Alongside the models, OpenAI introduced a new product called ChatGPT Work, built specifically for enterprise teams. The tool is designed to handle everyday office tasks such as drafting documents, building spreadsheets, and putting together presentations, and it runs across desktop, web, and mobile. It can also interact with workplace tools including Slack, Gmail, Google Drive, and customer relationship management software, aiming to carry out longer, multi‑step tasks with less hand‑holding than a typical chatbot interaction.
The competitive subtext of the release is hard to miss.
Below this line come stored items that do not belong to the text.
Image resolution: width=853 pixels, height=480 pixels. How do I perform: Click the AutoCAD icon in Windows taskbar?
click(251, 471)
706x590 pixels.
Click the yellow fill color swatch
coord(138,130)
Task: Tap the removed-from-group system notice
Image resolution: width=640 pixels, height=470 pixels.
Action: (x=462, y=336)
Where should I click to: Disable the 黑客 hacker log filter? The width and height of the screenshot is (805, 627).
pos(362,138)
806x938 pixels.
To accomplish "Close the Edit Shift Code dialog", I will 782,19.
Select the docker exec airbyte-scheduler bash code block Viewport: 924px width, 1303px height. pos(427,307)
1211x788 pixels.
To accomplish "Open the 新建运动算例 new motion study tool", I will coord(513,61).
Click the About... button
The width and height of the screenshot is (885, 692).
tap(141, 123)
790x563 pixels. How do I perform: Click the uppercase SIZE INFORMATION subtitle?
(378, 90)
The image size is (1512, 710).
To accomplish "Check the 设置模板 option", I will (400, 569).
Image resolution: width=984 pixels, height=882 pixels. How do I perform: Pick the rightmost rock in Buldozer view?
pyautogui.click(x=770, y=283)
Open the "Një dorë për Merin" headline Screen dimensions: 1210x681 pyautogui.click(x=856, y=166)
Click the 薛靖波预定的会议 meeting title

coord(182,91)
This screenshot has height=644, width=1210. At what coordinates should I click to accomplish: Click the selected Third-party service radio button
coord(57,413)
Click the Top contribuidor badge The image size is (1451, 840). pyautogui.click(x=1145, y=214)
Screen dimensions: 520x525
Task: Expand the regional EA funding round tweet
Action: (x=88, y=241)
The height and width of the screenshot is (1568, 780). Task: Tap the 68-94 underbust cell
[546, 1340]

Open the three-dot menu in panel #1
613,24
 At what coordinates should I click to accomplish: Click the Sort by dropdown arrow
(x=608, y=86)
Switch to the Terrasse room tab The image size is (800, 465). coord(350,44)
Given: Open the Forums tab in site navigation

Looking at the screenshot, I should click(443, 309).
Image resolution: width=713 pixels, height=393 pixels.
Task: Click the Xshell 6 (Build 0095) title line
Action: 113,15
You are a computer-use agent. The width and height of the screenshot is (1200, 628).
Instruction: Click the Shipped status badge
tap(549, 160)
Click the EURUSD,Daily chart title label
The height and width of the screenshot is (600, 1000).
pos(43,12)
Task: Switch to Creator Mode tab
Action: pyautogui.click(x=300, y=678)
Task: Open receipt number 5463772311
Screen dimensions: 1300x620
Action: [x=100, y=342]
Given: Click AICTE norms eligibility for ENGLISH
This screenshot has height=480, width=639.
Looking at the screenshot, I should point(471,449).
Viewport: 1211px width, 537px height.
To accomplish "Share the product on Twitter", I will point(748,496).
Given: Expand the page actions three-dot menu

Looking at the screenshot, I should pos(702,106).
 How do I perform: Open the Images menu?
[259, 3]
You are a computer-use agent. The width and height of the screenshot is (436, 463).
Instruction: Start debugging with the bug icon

OpenAI has directly compared Sol's coding performance to Anthropic's Fable 5 model, citing the Artificial Analysis Coding Agent Index to claim its top model scores several points higher while using roughly half the tokens and taking less time to complete tasks. The company extended the comparison across its whole lineup, saying Terra edges out Fable 5 and that even its budget Luna model outperforms Anthropic's Opus 4.8.
That kind of head‑to‑head positioning reflects how central the rivalry between OpenAI and Anthropic has become to the broader AI industry narrative. Anthropic has built a reputation as the more cautious, enterprise‑focused player in the space, and OpenAI's marketing around GPT‑5.6 appears designed to challenge that positioning directly rather than simply outline new features.
ChatGPT Work also puts OpenAI on a collision course with Anthropic's own workplace product, Claude Cowork, which recently expanded to mobile and web platforms. Both companies are chasing the same idea, that the next phase of competition will not be decided purely by benchmark scores but by whose AI assistant becomes embedded into daily office workflows across email, documents, and internal tools.
OpenAI says the release also includes two new reasoning modes, one that allocates extra computing power for particularly difficult problems, and another that coordinates multiple models working in parallel on demanding tasks. The company has also folded its standalone Codex coding tool into a rebuilt ChatGPT desktop client, consolidating what had been a fragmented product lineup under one roof.
Availability is rolling out in stages. Paying subscribers on Plus, Pro, Business, and Enterprise tiers get access to Sol first, while free and lower‑tier users are being routed to Terra, with OpenAI saying the full rollout could take about a day to reach everyone. The release lands at a moment when nearly every major AI lab, from Meta to a newly merged SpaceXAI, has pushed out its own updates within the same week, underscoring just how compressed the release cycle in frontier AI has become.